At the heart of this debate are two fundamentally different approaches to environmental policy. The eco-elite considers the environment above any other human concern. They want absolutely pure air and water and demand that the government enforce strict and detailed guidelines to achieve that purity. In this particular case, they demand a big government program to solve a problem that may not even exist: Climatologists have cautioned us that there is no clear-cut evidence of global warming.

The problems with this approach are two-fold. First, we cannot have absolute purity unless we dismantle industrial society. Manufacturing inevitably produces wastes. If we set our goals too high, if we try too hard to stop pollution, we can destroy our economy and ourselves. Consider, for example, the suggestion that we cut fossil fuel consumption by 50 percent. We just can't do this without eliminating the cars and planes and factories that burn fossil fuels.

Environmentalists seem to long for some Edenic past free of superhighways, smog, and toxic wastes. But the truth is that despite all the pollution around us, life expectancy is up, infant mortality is down, and our health is better than ever. The key to living longer is more economic progress, not less. We would be fools to give it up.

Second, even if their ends were more reasonable, the environmentalists' methods are lousy. Assuming that some central planner in Washington can dictate the best way to reduce pollution is ridiculous; these guys can't even deliver the mail on time.
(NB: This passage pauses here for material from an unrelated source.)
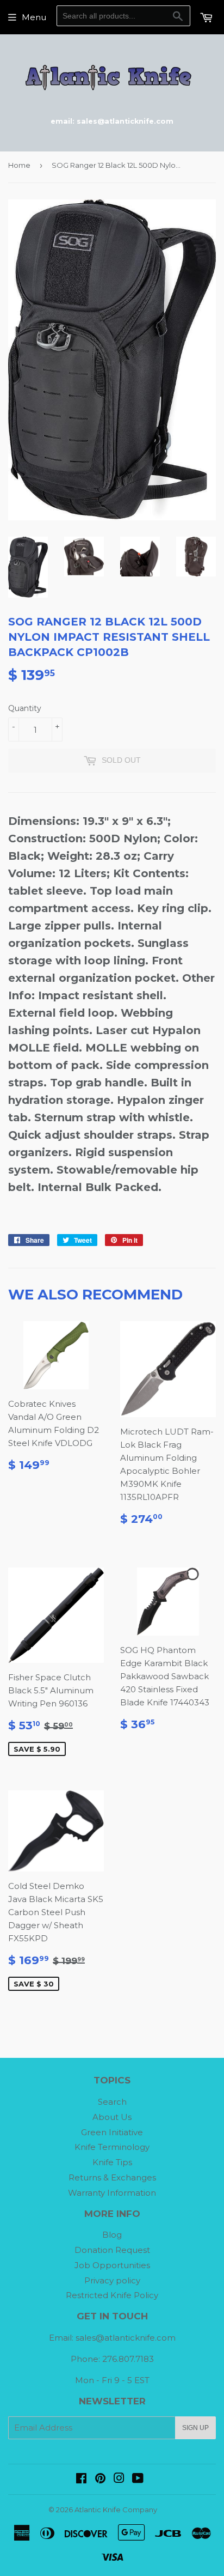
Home (19, 165)
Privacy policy (112, 2280)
But George Bush has offered a different vision of environmental policy. Recognizing that a clean environment is not the only thing people value, he speaks of the need to balance ecological concerns with economic progress and set realistic goals for cutting pollution.

Realizing that government doesn't have all the answers, he has shown a willingness to use market forces to clean the environment. His clean air bill, for example, sets emissions goals for coal-burning plants but allows polluters to decide how to meet the goals, a strategy long favored by economists. This approach forces polluters to search for the least costly ways to control pollution.

Most of us have concerns a little more mundane than saving the world. We are raising children, paying mortgages, and trying to get ahead in life. We want clean air and water also, but we must balance it with these other concerns. The eco-elite may not understand this, but George Bush does.